◆ Stated task ◆
Copy out each line of the entries below that contains the word "Switch".

Dataset entries
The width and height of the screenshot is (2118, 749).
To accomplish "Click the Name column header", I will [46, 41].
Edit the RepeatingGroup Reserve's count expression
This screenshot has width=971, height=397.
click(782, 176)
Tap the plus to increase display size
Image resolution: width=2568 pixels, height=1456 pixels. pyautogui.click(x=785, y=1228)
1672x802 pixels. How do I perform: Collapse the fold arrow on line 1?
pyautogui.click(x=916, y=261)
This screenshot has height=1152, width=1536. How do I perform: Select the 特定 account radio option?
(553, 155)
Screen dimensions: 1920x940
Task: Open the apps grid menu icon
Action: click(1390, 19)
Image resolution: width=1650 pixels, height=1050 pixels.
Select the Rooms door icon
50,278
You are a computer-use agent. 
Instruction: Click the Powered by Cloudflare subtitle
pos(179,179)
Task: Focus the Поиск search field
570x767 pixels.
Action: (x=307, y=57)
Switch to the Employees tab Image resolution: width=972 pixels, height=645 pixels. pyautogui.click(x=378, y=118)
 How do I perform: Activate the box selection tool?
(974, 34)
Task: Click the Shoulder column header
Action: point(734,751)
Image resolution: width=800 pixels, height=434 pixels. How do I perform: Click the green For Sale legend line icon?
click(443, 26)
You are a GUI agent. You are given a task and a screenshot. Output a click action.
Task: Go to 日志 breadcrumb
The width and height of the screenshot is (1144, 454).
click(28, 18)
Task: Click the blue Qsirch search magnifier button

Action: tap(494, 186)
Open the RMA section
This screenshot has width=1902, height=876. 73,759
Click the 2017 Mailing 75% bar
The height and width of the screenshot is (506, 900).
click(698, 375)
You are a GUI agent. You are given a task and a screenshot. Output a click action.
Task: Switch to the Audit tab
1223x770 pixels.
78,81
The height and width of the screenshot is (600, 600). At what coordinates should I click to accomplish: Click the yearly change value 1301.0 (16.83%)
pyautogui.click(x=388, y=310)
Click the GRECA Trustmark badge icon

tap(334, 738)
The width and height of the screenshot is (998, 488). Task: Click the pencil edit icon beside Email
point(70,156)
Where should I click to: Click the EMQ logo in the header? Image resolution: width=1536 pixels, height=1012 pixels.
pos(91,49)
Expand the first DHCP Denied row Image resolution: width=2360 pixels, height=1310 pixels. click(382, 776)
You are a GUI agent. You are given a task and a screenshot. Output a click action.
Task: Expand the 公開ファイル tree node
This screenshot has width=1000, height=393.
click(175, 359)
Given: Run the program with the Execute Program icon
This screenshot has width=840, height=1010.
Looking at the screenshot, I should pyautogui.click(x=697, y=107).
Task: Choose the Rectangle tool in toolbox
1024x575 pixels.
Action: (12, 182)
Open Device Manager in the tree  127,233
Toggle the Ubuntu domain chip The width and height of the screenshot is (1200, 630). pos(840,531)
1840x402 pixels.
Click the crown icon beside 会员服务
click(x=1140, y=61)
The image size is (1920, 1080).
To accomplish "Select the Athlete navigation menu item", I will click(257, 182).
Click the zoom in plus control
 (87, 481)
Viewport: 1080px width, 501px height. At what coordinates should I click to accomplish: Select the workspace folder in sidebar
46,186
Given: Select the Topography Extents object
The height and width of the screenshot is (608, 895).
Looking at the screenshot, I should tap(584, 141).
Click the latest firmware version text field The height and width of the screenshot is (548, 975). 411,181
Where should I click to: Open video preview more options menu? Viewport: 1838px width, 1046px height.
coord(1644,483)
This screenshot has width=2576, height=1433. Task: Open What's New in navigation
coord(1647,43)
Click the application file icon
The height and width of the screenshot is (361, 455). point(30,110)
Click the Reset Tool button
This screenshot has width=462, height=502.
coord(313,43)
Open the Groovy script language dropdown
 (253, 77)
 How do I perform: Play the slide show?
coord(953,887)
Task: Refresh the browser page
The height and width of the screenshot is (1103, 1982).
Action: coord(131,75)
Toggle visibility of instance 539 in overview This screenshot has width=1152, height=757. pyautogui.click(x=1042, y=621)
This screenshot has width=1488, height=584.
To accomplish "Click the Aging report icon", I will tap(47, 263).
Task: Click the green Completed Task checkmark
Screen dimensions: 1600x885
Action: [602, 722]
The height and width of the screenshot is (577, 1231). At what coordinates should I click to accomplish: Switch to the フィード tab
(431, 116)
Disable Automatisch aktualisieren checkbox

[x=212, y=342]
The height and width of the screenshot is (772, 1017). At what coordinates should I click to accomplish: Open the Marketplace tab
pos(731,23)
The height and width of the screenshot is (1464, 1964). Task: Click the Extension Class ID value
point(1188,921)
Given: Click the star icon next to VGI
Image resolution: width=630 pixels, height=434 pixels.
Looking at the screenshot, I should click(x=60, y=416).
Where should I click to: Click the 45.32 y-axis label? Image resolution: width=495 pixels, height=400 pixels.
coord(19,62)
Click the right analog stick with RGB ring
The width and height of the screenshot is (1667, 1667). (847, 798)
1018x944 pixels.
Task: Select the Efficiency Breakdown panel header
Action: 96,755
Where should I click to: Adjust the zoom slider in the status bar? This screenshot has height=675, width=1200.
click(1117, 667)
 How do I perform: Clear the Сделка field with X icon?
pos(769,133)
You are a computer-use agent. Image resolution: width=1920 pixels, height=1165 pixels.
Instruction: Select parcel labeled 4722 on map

◆ Exercise response ◆
Switch to the Employees tab Image resolution: width=972 pixels, height=645 pixels. pyautogui.click(x=378, y=118)
Task: Switch to the Audit tab
The height and width of the screenshot is (577, 1231). At what coordinates should I click to accomplish: Switch to the フィード tab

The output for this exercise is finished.